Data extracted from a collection

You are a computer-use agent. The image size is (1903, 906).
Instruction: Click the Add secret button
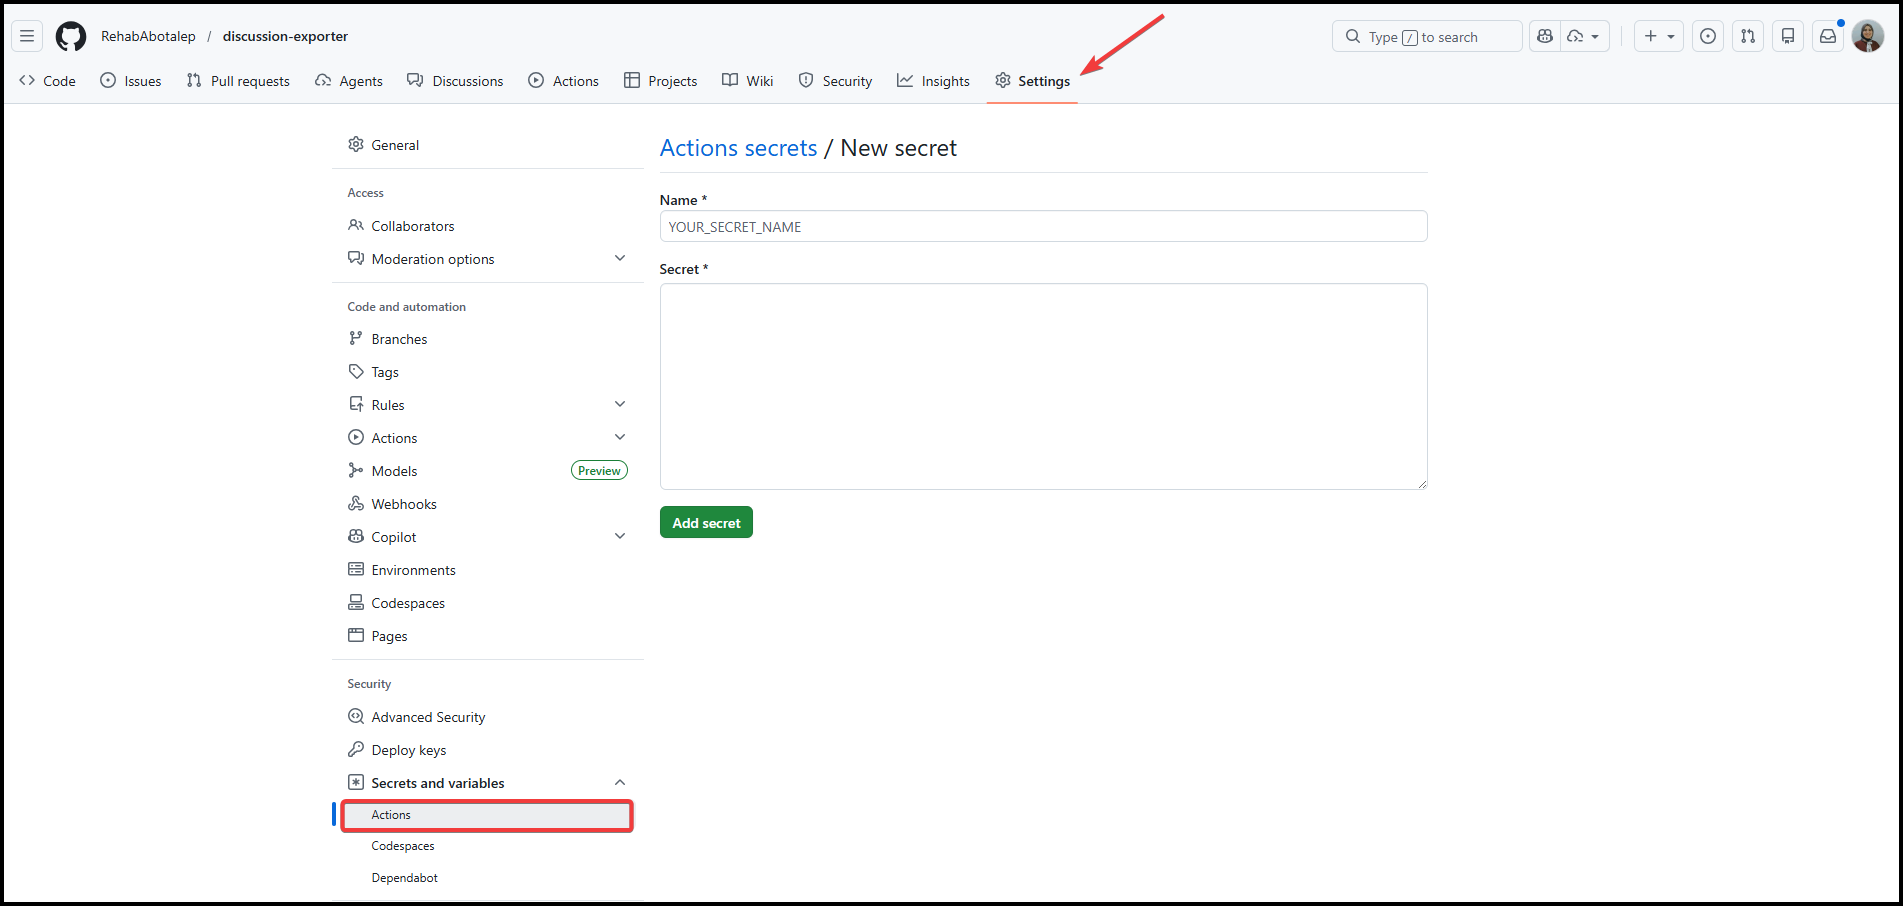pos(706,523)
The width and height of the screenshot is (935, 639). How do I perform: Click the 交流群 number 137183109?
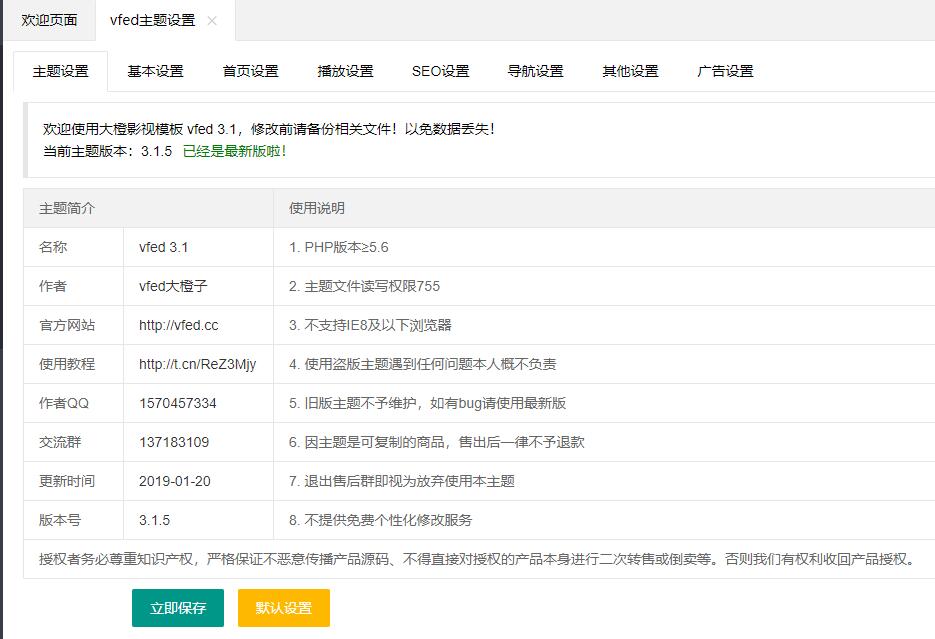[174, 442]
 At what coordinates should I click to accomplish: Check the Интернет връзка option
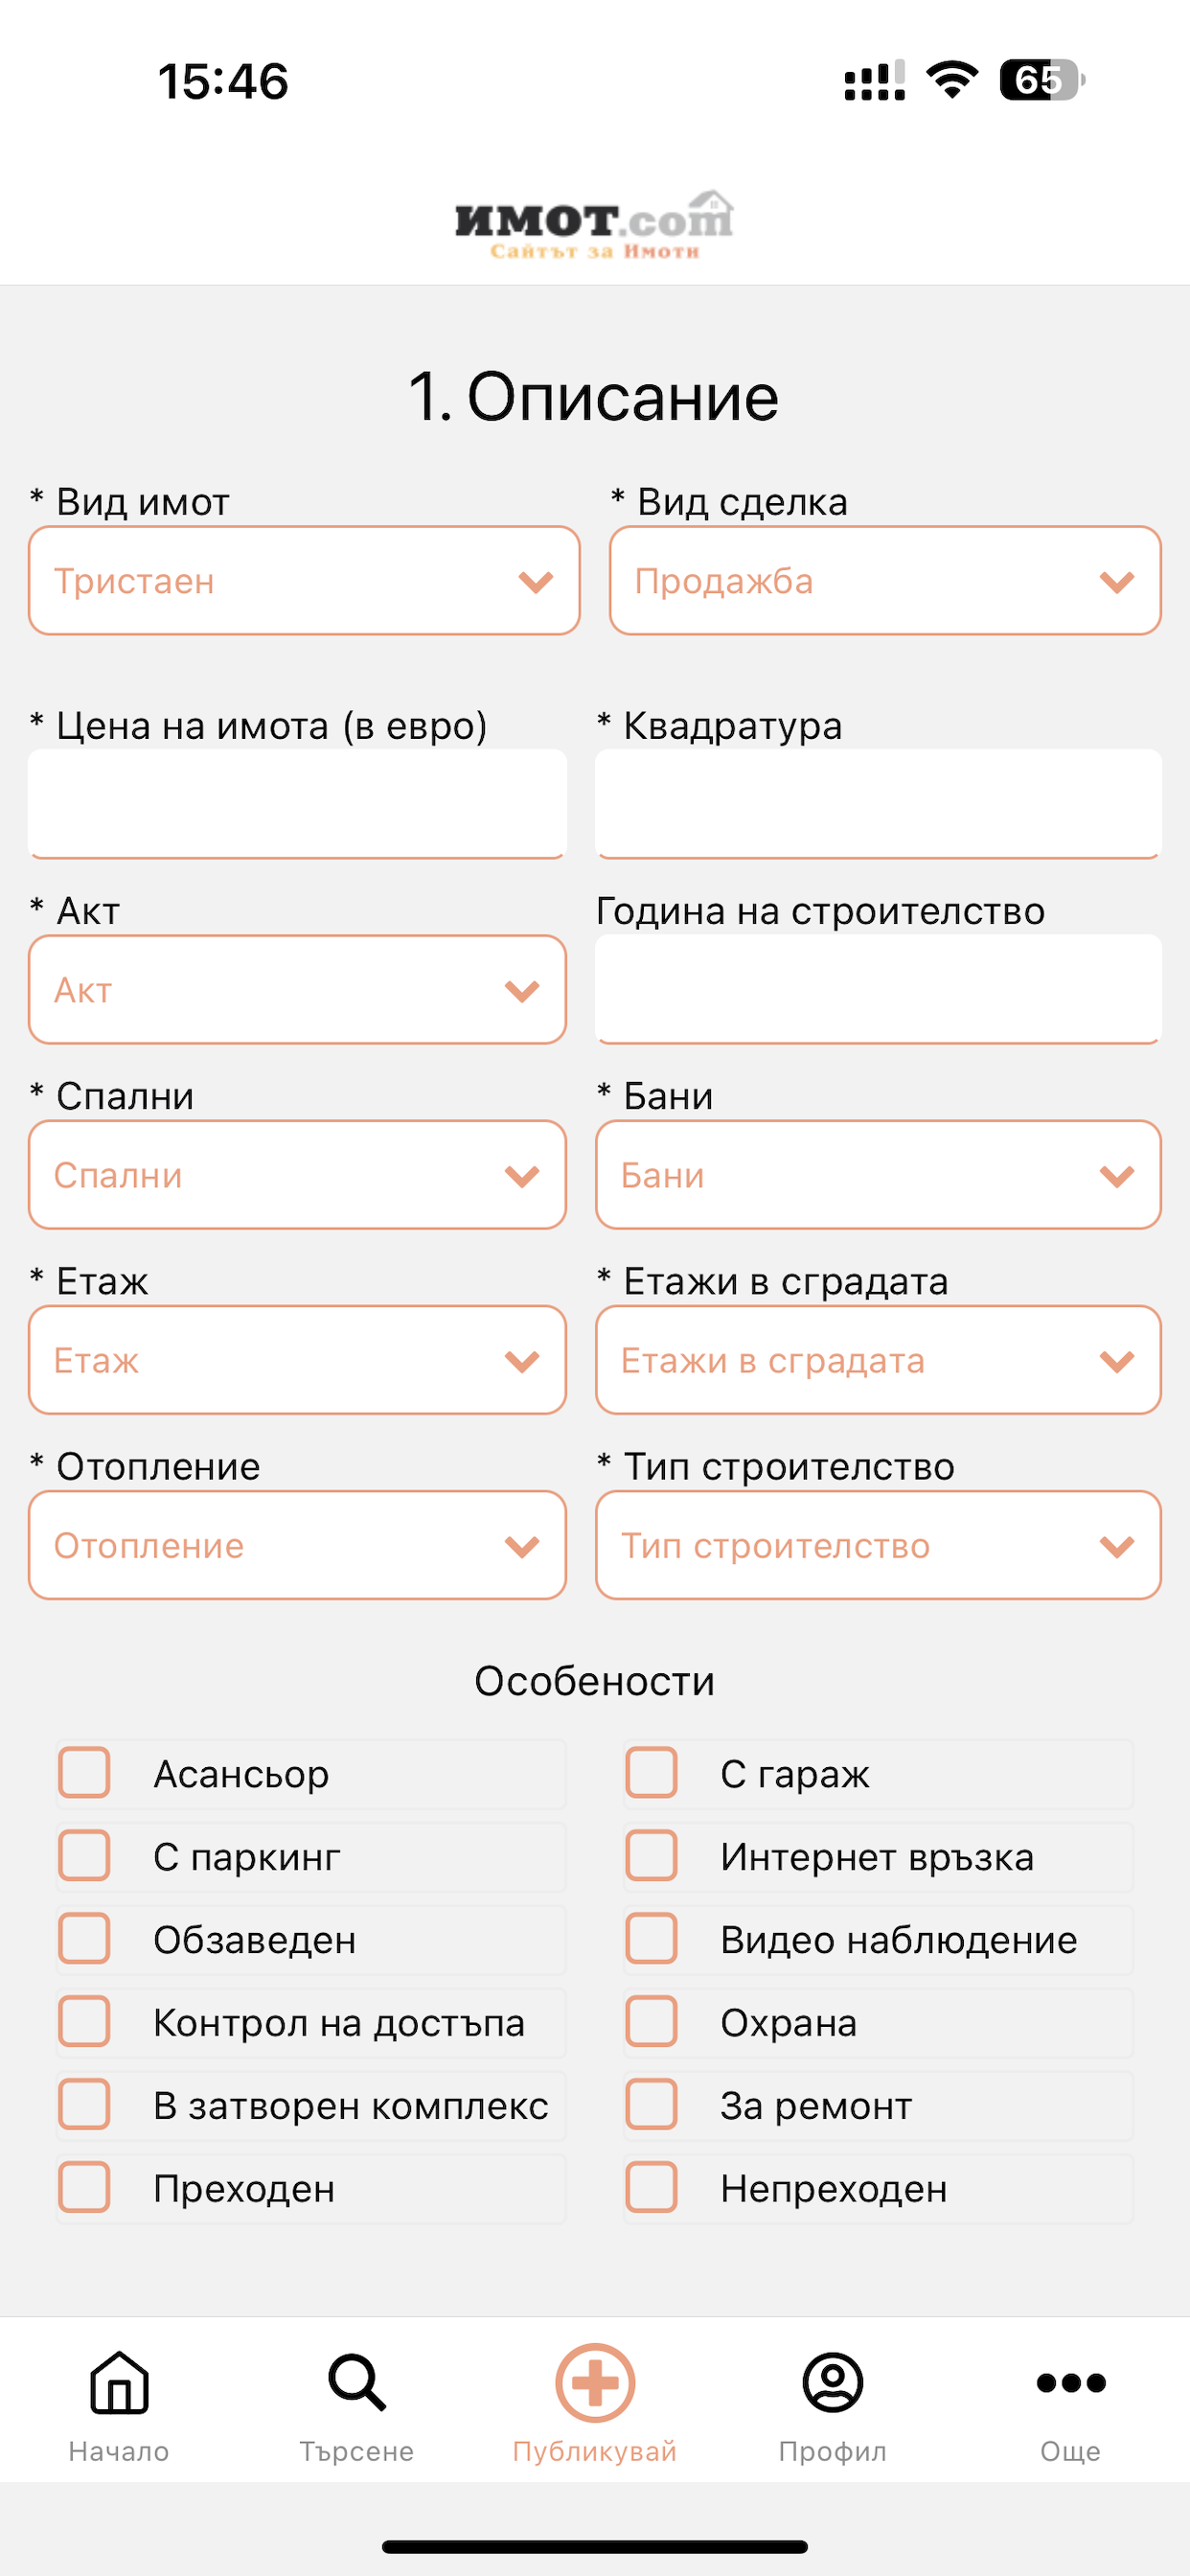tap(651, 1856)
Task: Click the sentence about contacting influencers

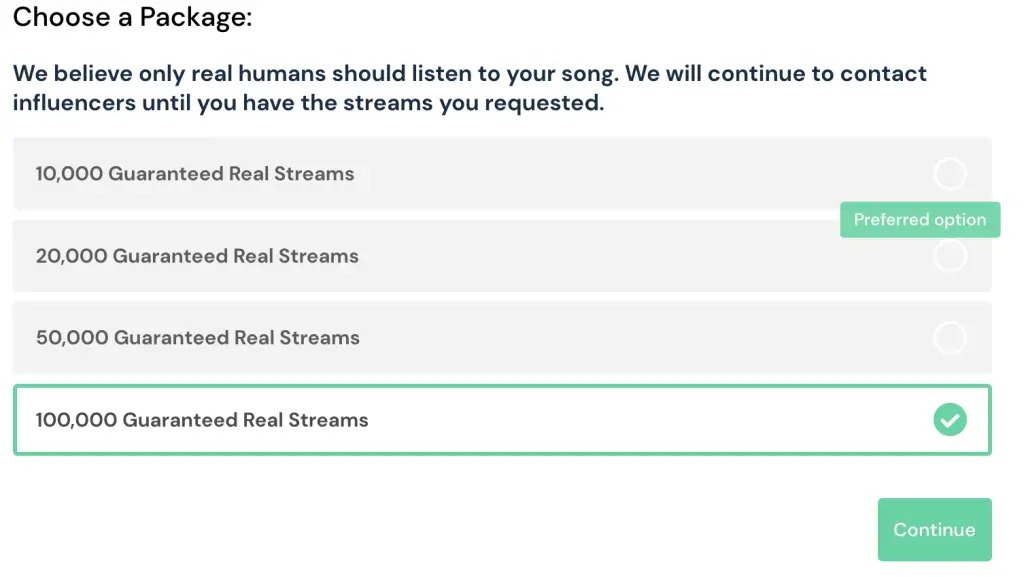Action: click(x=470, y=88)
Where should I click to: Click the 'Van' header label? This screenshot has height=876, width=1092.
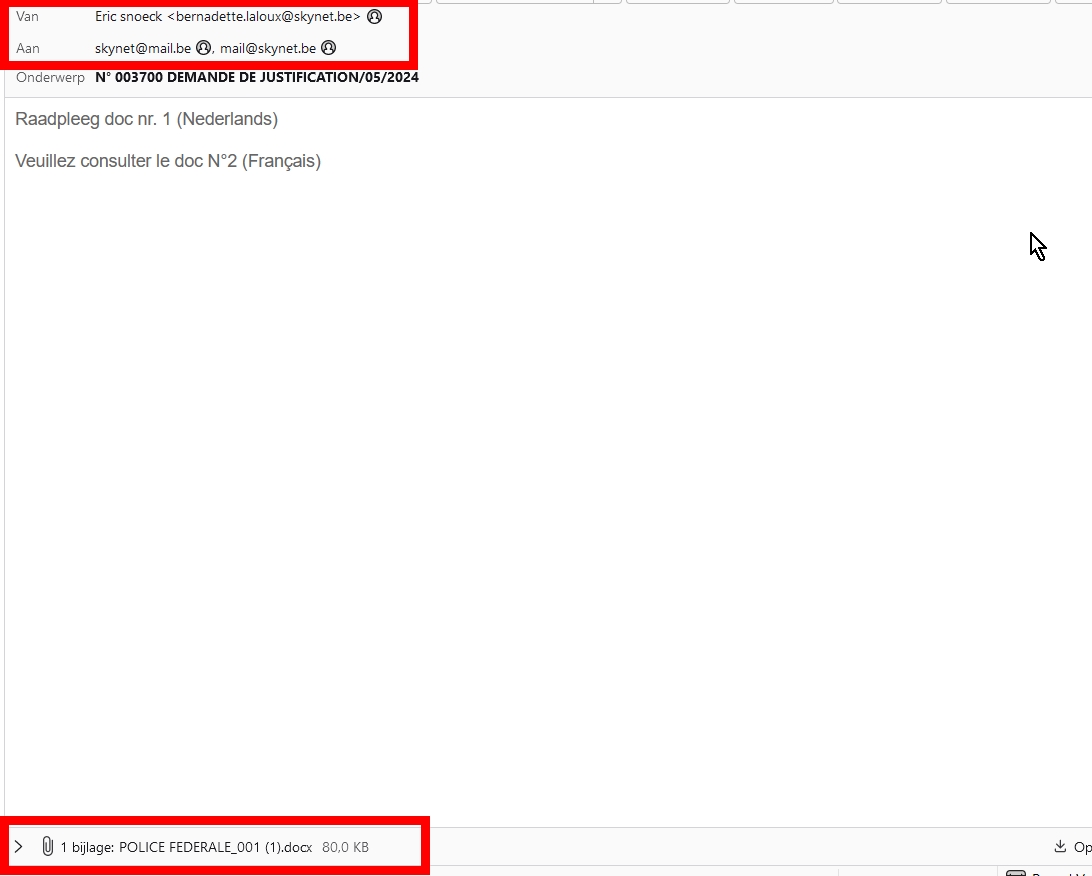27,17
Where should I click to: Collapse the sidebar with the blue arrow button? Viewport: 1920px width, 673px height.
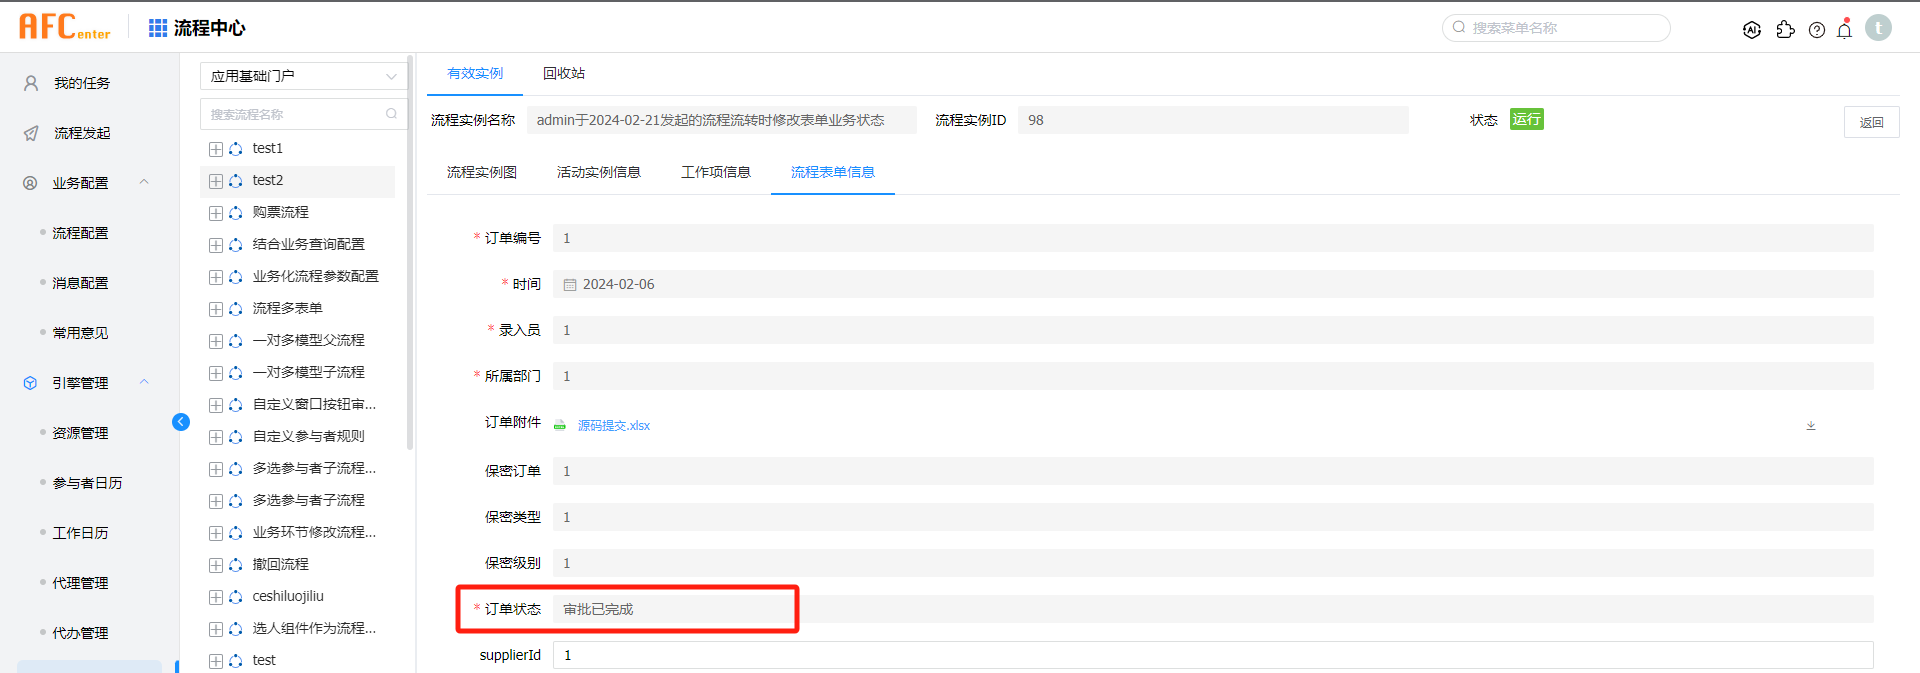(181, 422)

What needs to be done: Every record should be duplicated exactly, though any picture in it must be left out.

Exercise response:
You are a computer-use agent. The image size is (1903, 906).
Instruction: Click the Add secret button
pos(706,523)
The width and height of the screenshot is (935, 639). How do I perform: Click the 交流群 number 137183109?
[174, 442]
 At what coordinates should I click to accomplish: Check the Интернет връзка option
tap(651, 1856)
Task: Click the sentence about contacting influencers

Action: click(x=470, y=88)
Where should I click to: Click the 'Van' header label? This screenshot has height=876, width=1092.
27,17
Where should I click to: Collapse the sidebar with the blue arrow button? Viewport: 1920px width, 673px height.
(181, 422)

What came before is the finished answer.